Les chutes du Niagara - en hiver

Quand, au 18-em siècle les premiers colons anglais chasseurs de fourrures rentrent dans la région de grands lacs de l’Amérique du Nord, ils entendent parler par les autochtones d’une place nommée le « Dieu du tonnerre ».

Ils descendent le long du fleuve de près de 1200 mètres de large (Ontario) qui majestueusement cule les eaux de lac Erie. L’eau verte et tranquille accélère peu à peu sa course. Des lames écumantes se formaient, loin on saisit le sourd grondement du tonnerre et des nuages argentés qui s’élèvent vers le ciel.
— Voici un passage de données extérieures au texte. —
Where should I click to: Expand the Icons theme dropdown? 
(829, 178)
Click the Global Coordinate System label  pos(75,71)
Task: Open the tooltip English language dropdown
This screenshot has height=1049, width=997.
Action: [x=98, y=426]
La masse d’eau s’effondre dans une cascade blanche le long d’une paroi de rochers de 50 mètres de haut et répande sur la falaise un nombre infini de minuscules gouttes d’eau presque imperceptiblement que parfois les ancêtres les nommées pulvérin.

Situer à la frontière entre Canada et les États-Unis, les Chutes de Niagara sont visitées chaque année par des centaines de millier de personnes.
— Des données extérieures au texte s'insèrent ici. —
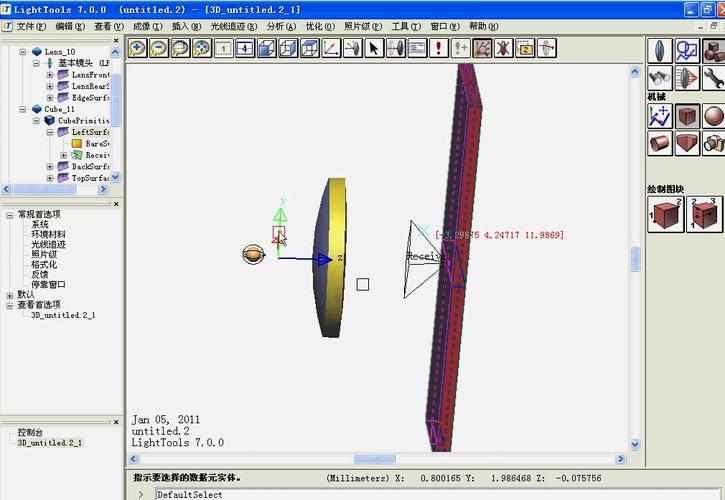Image resolution: width=725 pixels, height=500 pixels.
Task: Select the sphere primitive tool
Action: point(713,117)
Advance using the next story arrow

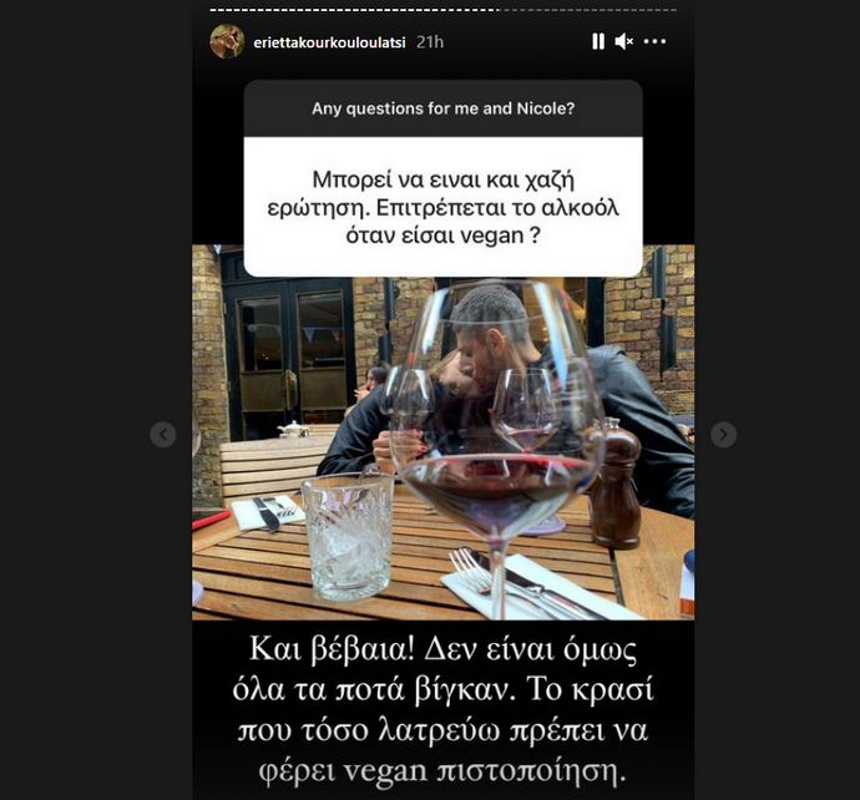(x=723, y=435)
« L’Ile de chèvre » la petite ile située au milieu de la chute divise avec un pointe de rocher la cataracte en trois parties. La partie canadienne est la plus grande elle a 900 m de largeur. On appelle la « Chute du fer à cheval ». La chute américaine a seulement 300 m de largeur. Pour visiter l’Ile de chèvre on doit passer au-dessus de la rivière en traversant un pot. Le passage sous la chute elle-même est encore plus fantastique. L’eau se précipite avec force par dessous le précipice et laisse une espace libre entre la chute et la paroi de rocher.

Ces masses liquides font un tel fracas qu’on pourrait facilement se croire au milieu d’un effroyable ouragan. On se sente petit en face d’un pareil spectacle. L’eau coule avec une telle force que la paroi de rochers et la chute recule chaque année d’un demi-mètre dans la direction du lac Erie. Depuis son origine, la chute à reculer d’au moins 12 Km.